Earlier this week I was chatting with one of my friends over the phone, during our monthly scheduled catch-up meetings. Why yes, I did send her a recurring calendar invite to make sure it was on both of our radars.. why do you ask?

A-Type personality aside, it’s a ‘meeting’ I look forward to and thoroughly enjoy - we talk about things going on in our lives, goals, and what books we’re reading. It’s an overall positive conversation, but also a great chance to vent if the need arises.

Halfway through the conversation, I was complaining about something very mundane, and I was just stuck on this minor inconvenience. It felt as though this small hurdle was spiraling into all the other aspects of my life and weighing me down.

My friend dutifully listened, and then asked me “Well, is this going to matter in six months?”
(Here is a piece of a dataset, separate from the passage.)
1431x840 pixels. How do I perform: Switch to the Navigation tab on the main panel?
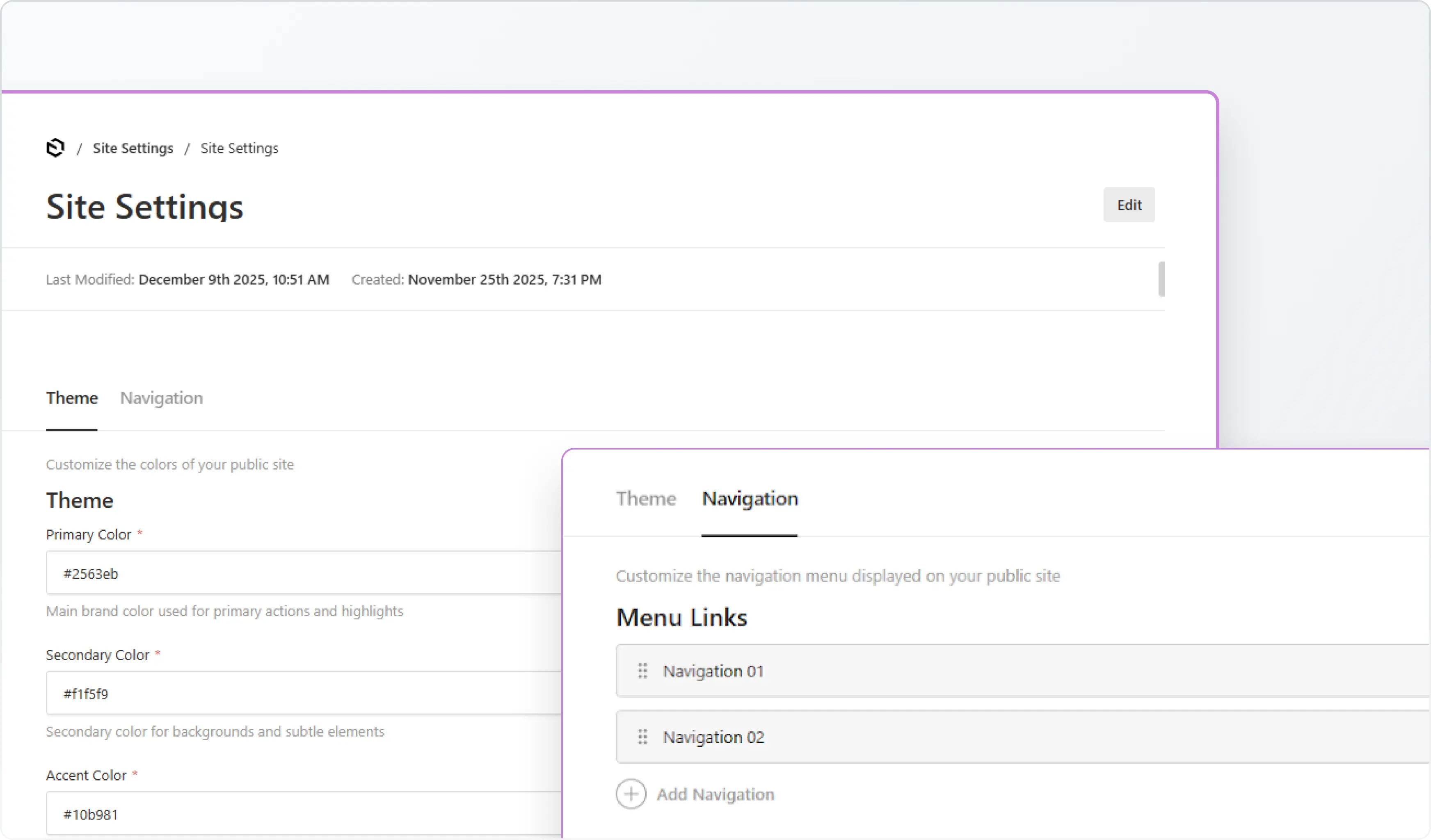pos(161,398)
To which I responded that of course it wouldn’t, it would be resolved one way or another by then and there was nothing I could do to sway the outcome either way.

She then pragmatically said “Ok, then don’t worry about it.”
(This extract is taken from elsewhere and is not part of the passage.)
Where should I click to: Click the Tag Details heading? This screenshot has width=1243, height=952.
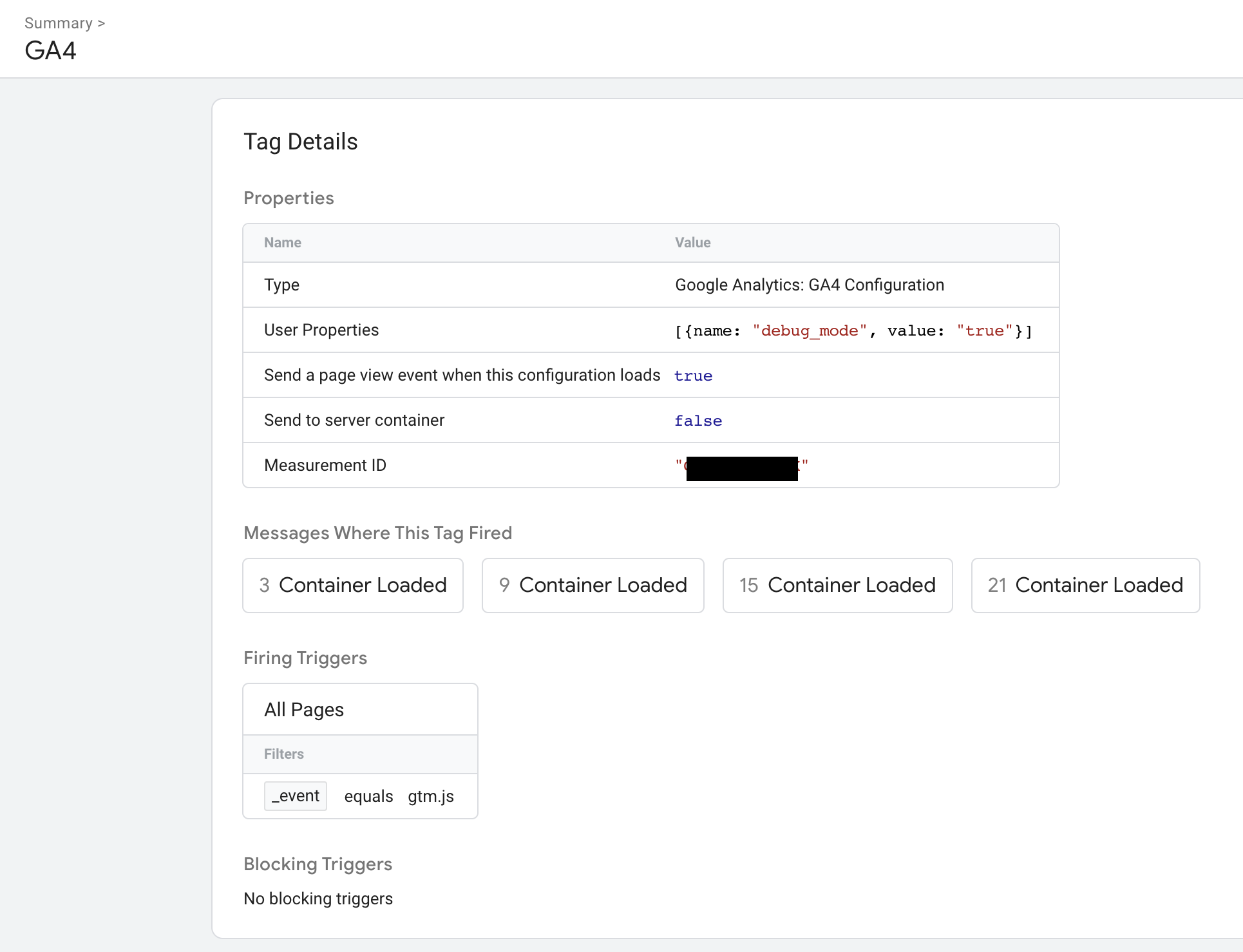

My response: “Wow, that’s really good advice.”

Her response: “Monica, it’s from YOUR NEWSLETTER!”

Well, well, well, well, well.
If it isn’t the consequences of my own actions.

And I wish I could tell you this is the first time it’s happened, but no, repeatedly, people have been giving my own advice back to me. Which brings us to the topic this week:

Why is it so easy to give advice, and so hard to take your own?

Advice Is Easier at a Distance

When someone else tells you what’s going on in their life, the solution usually feels obvious. You can see the scale of the problem, you’re able to filter what matters and what doesn’t, and you can process the data using rational thought.

But when it’s your situation?

Everything suddenly feels urgent and complicated and emotionally significant

If a friend told me:

“This is stressing me out but it won’t matter in six months.”

I would immediately say:

“Then let it go.”

If I say:

“This won’t matter in six months.”

My brain says:

“Yes, but it seems really important now. And hey, we’ve spent a lot of time thinking about this already. Are you sure we want to stop worrying? Maybe, we could just keep worrying about this, and maybe up the ante even more!”

It’s a very different energy.

Sometimes You Already Know the Answer

A lot of the time, the advice I need is not new advice. It’s something I already wrote down, or already said to someone else. It’s something I recognize from a book, a talk I attended or even a TV show I watched. As much as we want to believe we are all unique individuals, our problems are usually pretty mundane, and have been experienced by other people (or even ourselves) before.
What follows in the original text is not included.